● WRITTEN TASK: Write out the data from the line with "Advance to the next task with right arrow" through the end of the data, changing "button" to "control" and keeping everything else the same.

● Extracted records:
_ _ _
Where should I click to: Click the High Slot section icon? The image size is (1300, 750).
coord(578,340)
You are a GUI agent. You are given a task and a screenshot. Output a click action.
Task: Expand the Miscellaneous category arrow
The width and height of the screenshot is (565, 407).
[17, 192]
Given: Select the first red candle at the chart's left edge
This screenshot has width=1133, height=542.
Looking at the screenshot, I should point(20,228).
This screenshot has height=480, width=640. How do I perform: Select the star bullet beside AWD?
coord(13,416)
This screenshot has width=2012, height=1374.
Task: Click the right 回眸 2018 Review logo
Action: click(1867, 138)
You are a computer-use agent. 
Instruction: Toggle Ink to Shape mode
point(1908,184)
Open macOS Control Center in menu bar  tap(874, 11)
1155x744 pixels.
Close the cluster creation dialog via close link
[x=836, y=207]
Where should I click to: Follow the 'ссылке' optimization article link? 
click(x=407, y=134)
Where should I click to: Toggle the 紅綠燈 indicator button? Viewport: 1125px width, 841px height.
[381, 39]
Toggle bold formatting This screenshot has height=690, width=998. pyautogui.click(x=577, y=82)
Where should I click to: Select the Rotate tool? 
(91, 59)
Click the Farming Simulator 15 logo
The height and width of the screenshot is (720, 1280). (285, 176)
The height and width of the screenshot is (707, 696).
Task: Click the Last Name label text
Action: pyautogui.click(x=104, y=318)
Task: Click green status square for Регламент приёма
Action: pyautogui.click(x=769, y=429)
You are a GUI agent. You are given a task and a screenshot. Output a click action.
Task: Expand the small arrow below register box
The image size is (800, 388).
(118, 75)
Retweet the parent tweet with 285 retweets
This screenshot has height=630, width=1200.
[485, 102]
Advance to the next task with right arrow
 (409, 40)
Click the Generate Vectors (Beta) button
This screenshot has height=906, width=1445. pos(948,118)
_ _ _
● EXERCISE RESULT:
Advance to the next task with right arrow
 (409, 40)
Click the Generate Vectors (Beta) control
This screenshot has height=906, width=1445. pos(948,118)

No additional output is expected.